Abstract
Understanding deep crustal structure can provide us with insights into
tectonic processes and how they affect the geological record. The deep
crustal structure can be studied using a variety of seismological
techniques such as receiver function analysis, and surface and body wave
tomography. Using models of crustal structure derived from these
methods, it is possible to delineate tectonic boundaries and regions
that have been affected by similar processes. However, often velocity
models are grouped in a somewhat subjective manner, potentially meaning
that some geological insight may be missed. Cluster analysis, based on
unsupervised machine learning, can be used to more objectively group
together similar velocity profiles and, thus, put additional constraints
on the deep crustal structure. In this study, we apply hierarchical
agglomerative clustering to the shear wave velocity profiles obtained by
Gilligan et. al. (2016) from the joint inversion of receiver functions
and surface wave dispersion data at 59 sites surrounding Hudson Bay.
This location provides an ideal natural laboratory to study Precambrian
tectonic processes, including the 1.8Ga Trans-Hudson Orogen. We use Ward
linkage to define the distance between clusters, as it gives the most
physically realistic results, and after testing the number of clusters
from 2 to 10, we find there are 5 main stable clusters of velocity
models. We then compare our results with different inversion parameters,
clustering schemes (K-means and GMM), as well as results obtained for
profiles from receiver functions in different azimuths and found that,
overall, the clustering results are consistent. The clusters that form
correlate well with the surface geology, crustal thickness, regional
tectonics, and previous geophysical studies concentrated on specific
regions. The profiles in the Archean domains (Rae, Hearne, and Superior)

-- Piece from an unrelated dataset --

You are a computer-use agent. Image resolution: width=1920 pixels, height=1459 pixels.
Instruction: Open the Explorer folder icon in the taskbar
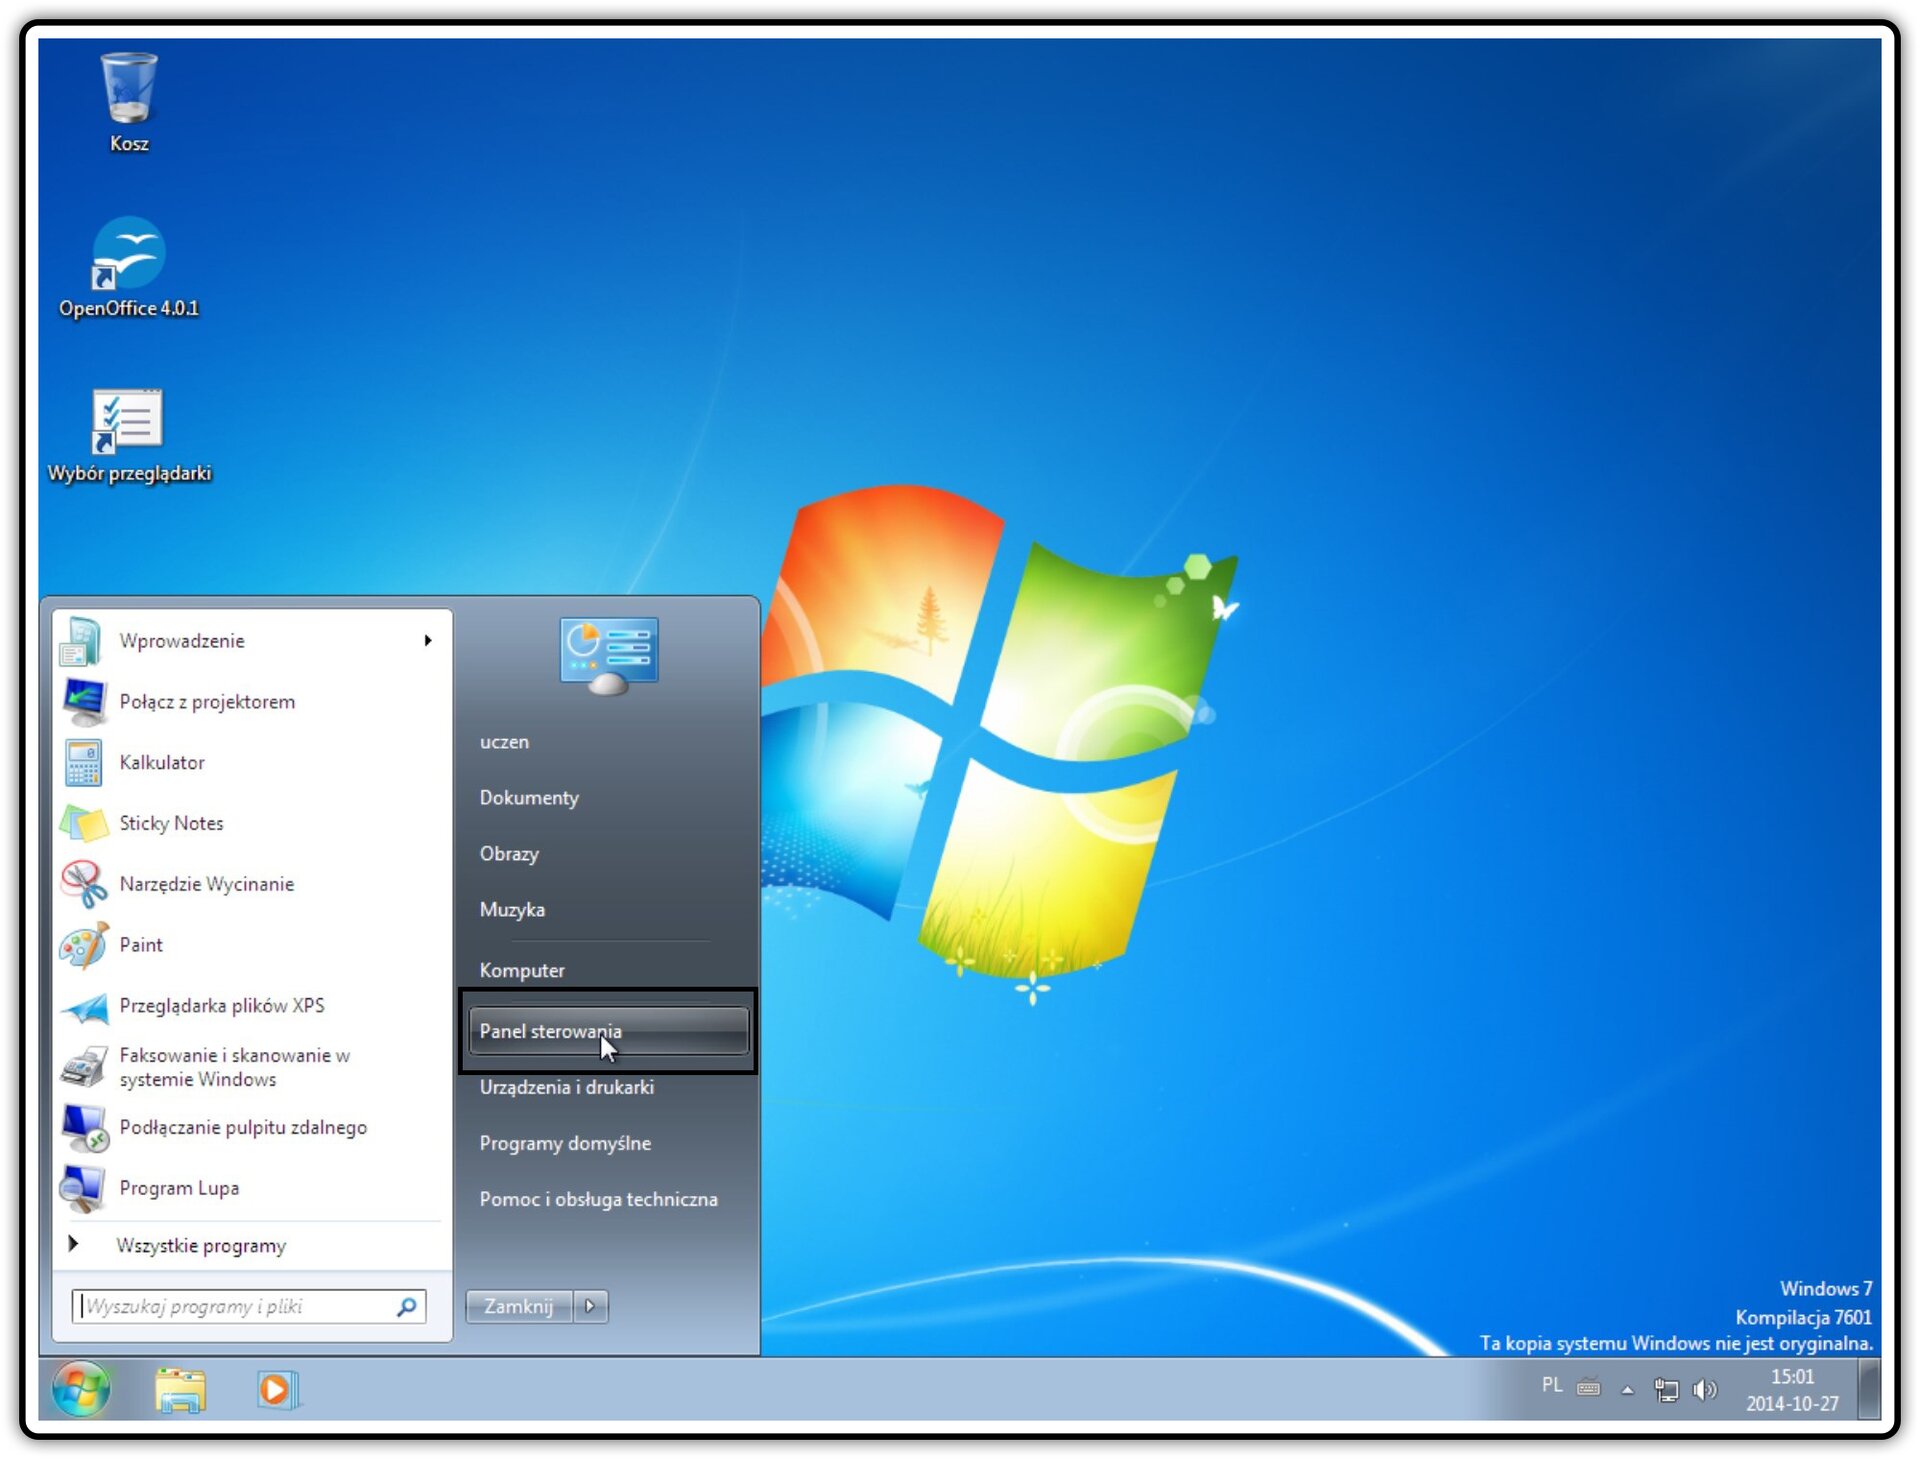coord(181,1389)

were clearly distinguished from the profiles in the Proterozoic domains
(Southern Baffin Island and Ungava Peninsula). Further, the crust of
Melville Peninsula is found to be in the same cluster as the crust of
the western coast of Ungava Peninsula, suggesting a similar crustal
structure. Our study shows the promising use of unsupervised machine
learning in interpreting deep crustal structures to gain new geological
insights.